Karate. Family. Karate Family.

Tying my black belt on for the first time.

I preface this entry with the commitment that I will be back training in November.  Due to my husband’s extremely hectic soccer coaching schedule and the multiple activities my children are currently involved in, as well as a house that is on the market, this Fall has challenged me more than ever.  It feels darn near impossible to get to the karate school at 7:30 in the evening, to be honest.

I decided to write today because I really wanted to go to class tonight, but had about four other places (both mentally and physically) that I needed to be for my family, which is just how life is right now — and that is okay.  I accept it.  I have continued with kickboxing, have managed to run about two to three times a week, and signed up for two 5Ks this Fall to hold myself accountable.

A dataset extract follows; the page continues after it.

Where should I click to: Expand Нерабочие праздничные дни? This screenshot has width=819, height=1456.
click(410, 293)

I earned my yellow belt in Combat Hapkido in July and started to learn a black belt Tae Kwon Do form, but have not been able progress beyond that.  I miss the ritual of karate training; I miss the consistent, scheduled exercise; but most of all I miss my karate family – especially my training partner, M____.  When M____ and I began training together, she was a high school student and I was a thirty-something mother of two with a full-time job.  What is incredible is that these labels did not have bearing on how M____ and I worked together, challenged each other, and eventually came to care for one another.  We have seen each other through multiple injuries, terrible days, amazing days, family struggles, frustration, joy, grief, and everything in between.  She has seen me exhausted having given every fiber of my being to a belt test and she has observed the euphoria on my face when I first held my black belt.  These are the ups and downs of the closest of human connections. The bond we have formed through years of practice and the twelve weeks of intensive training for our black belts is rock solid…and I miss her.  I want to continue on my karate journey with M____, but I also know that she has her whole bright young life ahead of her.  I need to make sure she knows that I will respect her decision to either keep going or take a break from martial arts, and that we will always be a part of each other’s lives, no matter where we go from here.

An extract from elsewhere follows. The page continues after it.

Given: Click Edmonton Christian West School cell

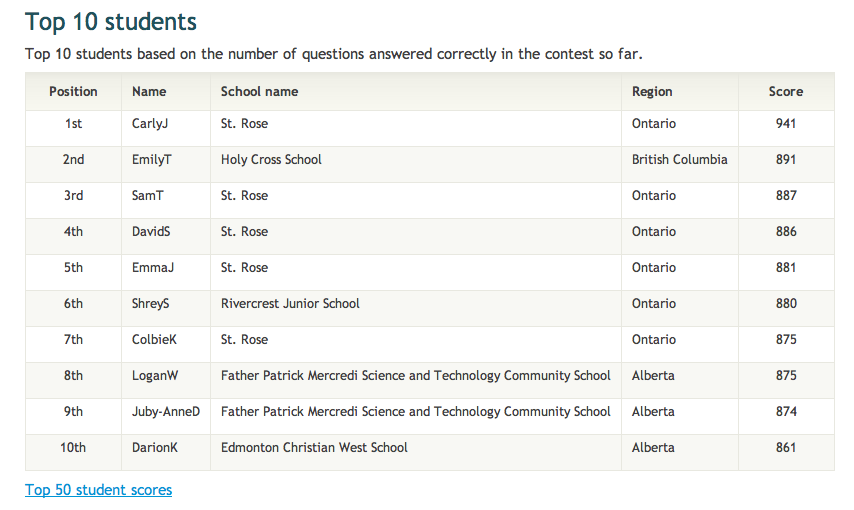Looking at the screenshot, I should pyautogui.click(x=314, y=448).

As the weeks go by and I struggle to find time for myself, it is easier and more convenient to take the afternoon kickboxing class while my son is in his karate class.  I use the time before and after the Saturday class that I teach to practice my karate forms and basics, and I am trying to stay limber.


This summer I challenged myself to reach my potential with a high roundhouse kick and the above photo reminds me of that particular brand of self-respect.  You need to accept yourself, but not sell yourself short; be kind to yourself, but do not make excuses.  There is always time to work on bettering yourself in the moment, yet sometimes you have to be scrappy and piece it all together. It may not be pretty, but it is better than feeling incomplete.

As I sign-off and return to my children to sign permission slips, spellcheck homework, clean-up dinner dishes, fold laundry, and make sure everyone is scrubbed up and tucked in bed, my thoughts are drifting to the other working parents out there trying to keep their souls fed while giving the wellspring of their energies to others:

Let’s hold each other accountable to take care of ourselves, as well.

4 thoughts on “Karate. Family. Karate Family.

  1. Well put, Ninjasuze. That’s exactly where I am living (she says as she pauses from signing up younger son for hockey season). Every moment to explore my interests or be creative is a gift I give to myself. A belated one, sometimes, but a gift all the same. By the way, beautiful and impressive form on the high kick! The look on your face conveys a lot.

    Liked by 1 person

  2. Quick note (as I fight back angry tears after this debate) to say that this blog entry was beautiful and inspiring. I miss you in my life and think about you very often. I’m proud of you and thankful for your modeling of work ethic and life-balance. Thank you.